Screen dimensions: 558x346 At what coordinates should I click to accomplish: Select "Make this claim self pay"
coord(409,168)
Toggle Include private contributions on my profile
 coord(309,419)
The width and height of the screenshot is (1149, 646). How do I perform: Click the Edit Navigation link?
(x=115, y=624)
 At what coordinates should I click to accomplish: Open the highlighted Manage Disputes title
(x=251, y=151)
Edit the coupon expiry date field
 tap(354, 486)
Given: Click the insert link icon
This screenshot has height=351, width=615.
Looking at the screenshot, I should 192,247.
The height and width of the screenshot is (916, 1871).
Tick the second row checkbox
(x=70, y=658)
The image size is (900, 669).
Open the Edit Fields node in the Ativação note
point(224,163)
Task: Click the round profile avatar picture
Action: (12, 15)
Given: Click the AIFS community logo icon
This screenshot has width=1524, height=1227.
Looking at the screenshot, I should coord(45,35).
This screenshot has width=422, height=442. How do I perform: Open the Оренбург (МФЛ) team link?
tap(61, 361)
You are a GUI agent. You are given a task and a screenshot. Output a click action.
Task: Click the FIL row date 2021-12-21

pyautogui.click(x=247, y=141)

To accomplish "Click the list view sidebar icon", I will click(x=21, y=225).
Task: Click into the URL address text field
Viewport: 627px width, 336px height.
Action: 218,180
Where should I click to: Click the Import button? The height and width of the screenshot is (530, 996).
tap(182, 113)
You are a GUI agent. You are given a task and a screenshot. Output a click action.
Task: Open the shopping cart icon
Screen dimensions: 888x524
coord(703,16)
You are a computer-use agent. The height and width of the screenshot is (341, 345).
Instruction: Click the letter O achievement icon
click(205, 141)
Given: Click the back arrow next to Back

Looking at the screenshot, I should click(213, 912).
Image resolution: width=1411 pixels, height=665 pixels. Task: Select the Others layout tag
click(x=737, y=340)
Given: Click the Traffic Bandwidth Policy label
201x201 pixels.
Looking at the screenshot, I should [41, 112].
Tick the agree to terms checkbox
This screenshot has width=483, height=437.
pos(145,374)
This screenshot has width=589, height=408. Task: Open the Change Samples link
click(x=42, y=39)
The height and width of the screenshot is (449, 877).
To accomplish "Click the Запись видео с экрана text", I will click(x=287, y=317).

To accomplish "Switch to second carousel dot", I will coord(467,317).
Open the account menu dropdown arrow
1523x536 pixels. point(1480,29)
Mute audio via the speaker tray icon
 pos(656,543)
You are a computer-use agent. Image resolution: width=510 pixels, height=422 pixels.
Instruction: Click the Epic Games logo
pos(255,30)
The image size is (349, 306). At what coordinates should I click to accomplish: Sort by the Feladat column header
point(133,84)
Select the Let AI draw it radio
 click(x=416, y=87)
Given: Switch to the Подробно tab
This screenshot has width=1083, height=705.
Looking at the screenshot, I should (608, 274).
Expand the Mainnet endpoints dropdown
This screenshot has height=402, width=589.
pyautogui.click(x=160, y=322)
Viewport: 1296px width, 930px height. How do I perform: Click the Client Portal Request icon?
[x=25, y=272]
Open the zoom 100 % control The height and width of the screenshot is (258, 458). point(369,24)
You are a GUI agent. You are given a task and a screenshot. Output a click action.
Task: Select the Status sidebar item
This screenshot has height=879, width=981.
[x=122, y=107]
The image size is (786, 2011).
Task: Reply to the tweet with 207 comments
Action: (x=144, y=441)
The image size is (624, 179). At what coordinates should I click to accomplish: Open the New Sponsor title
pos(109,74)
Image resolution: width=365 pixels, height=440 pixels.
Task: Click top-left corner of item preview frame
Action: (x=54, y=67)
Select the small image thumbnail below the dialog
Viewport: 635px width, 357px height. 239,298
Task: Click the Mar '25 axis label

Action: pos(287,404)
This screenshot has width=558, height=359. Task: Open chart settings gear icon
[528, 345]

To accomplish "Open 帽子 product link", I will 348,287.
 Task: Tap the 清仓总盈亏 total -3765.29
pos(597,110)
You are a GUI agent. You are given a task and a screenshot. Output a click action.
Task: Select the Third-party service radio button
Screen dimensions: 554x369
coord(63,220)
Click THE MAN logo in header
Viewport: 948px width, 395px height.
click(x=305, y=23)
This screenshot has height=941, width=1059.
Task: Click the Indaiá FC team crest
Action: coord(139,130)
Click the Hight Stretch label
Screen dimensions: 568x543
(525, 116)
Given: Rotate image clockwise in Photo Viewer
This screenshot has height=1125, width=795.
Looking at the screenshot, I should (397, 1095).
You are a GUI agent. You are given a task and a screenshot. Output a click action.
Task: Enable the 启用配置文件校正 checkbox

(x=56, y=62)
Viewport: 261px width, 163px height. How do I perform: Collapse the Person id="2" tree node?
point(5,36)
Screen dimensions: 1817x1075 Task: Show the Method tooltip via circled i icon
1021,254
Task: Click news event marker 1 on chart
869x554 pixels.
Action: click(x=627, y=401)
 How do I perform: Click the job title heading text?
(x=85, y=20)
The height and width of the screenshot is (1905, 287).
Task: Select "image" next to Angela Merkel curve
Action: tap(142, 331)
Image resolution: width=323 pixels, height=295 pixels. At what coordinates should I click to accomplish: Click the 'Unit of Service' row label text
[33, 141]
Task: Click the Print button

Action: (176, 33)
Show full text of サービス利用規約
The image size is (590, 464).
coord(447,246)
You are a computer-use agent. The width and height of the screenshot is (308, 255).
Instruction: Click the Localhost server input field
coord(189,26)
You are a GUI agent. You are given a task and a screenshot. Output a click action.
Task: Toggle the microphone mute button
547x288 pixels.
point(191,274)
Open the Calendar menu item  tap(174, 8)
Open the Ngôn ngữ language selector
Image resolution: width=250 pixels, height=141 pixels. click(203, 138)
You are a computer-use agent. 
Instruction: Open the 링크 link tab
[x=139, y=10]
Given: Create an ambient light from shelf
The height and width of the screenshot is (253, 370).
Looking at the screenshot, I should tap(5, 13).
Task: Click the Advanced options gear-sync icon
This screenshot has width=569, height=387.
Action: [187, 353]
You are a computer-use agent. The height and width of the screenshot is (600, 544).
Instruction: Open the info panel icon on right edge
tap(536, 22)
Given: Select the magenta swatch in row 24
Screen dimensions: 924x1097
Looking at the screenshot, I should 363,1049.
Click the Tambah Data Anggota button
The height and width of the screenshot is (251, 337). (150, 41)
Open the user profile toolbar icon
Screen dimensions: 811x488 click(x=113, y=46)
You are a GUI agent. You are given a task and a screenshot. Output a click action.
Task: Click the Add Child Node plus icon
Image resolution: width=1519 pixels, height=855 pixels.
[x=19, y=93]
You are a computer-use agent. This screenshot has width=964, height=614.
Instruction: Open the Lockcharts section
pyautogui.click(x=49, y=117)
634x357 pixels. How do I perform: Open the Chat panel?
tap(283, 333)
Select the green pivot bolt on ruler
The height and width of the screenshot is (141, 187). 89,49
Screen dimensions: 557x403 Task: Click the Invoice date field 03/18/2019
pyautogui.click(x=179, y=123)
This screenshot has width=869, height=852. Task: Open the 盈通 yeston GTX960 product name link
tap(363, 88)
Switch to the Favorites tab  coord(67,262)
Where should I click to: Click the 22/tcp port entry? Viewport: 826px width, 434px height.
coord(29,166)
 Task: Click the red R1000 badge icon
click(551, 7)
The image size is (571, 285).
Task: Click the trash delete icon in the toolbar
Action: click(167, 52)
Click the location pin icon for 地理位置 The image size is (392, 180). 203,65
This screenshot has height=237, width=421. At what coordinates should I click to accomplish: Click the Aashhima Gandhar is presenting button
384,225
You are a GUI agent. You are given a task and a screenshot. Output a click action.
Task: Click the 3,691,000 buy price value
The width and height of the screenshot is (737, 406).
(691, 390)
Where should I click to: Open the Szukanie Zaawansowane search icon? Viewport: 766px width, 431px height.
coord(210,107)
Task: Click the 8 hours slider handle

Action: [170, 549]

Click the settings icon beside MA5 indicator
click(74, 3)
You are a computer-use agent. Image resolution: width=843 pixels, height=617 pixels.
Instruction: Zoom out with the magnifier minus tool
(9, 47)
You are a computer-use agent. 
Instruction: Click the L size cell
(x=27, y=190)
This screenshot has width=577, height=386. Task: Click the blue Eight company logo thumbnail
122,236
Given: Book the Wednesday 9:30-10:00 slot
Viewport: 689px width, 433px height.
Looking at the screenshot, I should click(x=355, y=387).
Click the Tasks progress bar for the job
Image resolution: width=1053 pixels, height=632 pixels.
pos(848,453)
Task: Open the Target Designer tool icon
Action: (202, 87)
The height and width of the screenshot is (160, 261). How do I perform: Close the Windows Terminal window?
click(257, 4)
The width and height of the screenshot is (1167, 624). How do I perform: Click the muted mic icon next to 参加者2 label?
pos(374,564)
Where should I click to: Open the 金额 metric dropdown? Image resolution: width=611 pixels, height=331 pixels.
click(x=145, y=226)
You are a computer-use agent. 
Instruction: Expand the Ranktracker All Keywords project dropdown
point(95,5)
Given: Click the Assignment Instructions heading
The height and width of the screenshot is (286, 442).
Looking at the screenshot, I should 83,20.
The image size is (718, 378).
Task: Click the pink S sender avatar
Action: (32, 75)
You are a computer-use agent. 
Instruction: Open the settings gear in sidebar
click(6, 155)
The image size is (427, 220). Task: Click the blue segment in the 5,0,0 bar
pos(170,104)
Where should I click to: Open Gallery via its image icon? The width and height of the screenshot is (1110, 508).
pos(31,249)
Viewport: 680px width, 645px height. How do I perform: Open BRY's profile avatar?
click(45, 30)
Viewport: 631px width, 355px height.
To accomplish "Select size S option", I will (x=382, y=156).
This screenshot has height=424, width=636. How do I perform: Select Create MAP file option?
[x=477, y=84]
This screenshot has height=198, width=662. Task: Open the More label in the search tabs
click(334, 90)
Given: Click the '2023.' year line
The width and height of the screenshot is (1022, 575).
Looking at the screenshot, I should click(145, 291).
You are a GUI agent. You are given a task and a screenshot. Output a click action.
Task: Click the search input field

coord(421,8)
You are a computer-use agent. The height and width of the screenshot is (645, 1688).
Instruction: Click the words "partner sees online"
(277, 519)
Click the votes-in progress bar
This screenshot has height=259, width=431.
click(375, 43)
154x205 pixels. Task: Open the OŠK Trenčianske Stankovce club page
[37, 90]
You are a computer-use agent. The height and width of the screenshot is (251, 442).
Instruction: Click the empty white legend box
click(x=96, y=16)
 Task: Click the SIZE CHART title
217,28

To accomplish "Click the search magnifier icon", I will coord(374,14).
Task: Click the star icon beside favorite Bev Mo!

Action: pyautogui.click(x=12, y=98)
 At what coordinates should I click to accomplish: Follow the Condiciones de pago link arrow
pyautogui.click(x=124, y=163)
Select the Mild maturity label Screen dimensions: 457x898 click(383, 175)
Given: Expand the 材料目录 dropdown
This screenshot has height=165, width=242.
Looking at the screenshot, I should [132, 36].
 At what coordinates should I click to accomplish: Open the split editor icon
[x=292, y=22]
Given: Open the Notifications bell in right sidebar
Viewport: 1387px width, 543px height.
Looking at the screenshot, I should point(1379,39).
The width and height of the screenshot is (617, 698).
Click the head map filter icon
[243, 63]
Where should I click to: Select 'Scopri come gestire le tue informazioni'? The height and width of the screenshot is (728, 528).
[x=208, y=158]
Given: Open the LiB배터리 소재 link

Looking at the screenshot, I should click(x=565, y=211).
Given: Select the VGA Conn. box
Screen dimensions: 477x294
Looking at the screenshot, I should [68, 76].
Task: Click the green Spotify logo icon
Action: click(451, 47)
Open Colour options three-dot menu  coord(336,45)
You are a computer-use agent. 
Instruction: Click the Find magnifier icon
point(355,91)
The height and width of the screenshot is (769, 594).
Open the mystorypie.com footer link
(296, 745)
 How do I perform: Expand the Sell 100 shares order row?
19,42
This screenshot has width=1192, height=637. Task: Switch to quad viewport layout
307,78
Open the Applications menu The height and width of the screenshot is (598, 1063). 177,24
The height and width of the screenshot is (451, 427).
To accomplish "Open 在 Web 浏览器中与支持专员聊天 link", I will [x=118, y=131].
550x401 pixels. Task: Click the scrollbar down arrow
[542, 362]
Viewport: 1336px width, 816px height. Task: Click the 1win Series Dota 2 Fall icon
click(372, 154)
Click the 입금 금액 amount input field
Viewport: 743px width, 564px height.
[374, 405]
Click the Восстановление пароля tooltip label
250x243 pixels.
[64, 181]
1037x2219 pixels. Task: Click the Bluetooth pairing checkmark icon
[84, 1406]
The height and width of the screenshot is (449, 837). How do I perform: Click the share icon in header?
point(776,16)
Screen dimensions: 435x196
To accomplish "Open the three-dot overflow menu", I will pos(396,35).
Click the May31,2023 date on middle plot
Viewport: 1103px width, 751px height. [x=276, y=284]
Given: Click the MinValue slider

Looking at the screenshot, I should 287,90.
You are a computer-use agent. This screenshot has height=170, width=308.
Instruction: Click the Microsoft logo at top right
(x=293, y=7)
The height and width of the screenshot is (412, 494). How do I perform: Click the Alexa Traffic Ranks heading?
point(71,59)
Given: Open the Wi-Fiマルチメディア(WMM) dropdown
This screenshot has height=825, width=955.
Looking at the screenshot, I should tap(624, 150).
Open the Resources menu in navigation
+-------+
__Assignment__: Beginning at the line above that contains "Task: Click the SIZE CHART title", return each line exactly through the line that contains "The height and width of the screenshot is (769, 594).", and no others.

__Result__:
 Task: Click the SIZE CHART title
217,28

To accomplish "Click the search magnifier icon", I will coord(374,14).
Task: Click the star icon beside favorite Bev Mo!

Action: pyautogui.click(x=12, y=98)
 At what coordinates should I click to accomplish: Follow the Condiciones de pago link arrow
pyautogui.click(x=124, y=163)
Select the Mild maturity label Screen dimensions: 457x898 click(383, 175)
Given: Expand the 材料目录 dropdown
This screenshot has height=165, width=242.
Looking at the screenshot, I should [132, 36].
 At what coordinates should I click to accomplish: Open the split editor icon
[x=292, y=22]
Given: Open the Notifications bell in right sidebar
Viewport: 1387px width, 543px height.
Looking at the screenshot, I should point(1379,39).
The width and height of the screenshot is (617, 698).
Click the head map filter icon
[243, 63]
Where should I click to: Select 'Scopri come gestire le tue informazioni'? The height and width of the screenshot is (728, 528).
[x=208, y=158]
Given: Open the LiB배터리 소재 link

Looking at the screenshot, I should click(x=565, y=211).
Given: Select the VGA Conn. box
Screen dimensions: 477x294
Looking at the screenshot, I should [68, 76].
Task: Click the green Spotify logo icon
Action: click(451, 47)
Open Colour options three-dot menu  coord(336,45)
You are a computer-use agent. 
Instruction: Click the Find magnifier icon
point(355,91)
The height and width of the screenshot is (769, 594).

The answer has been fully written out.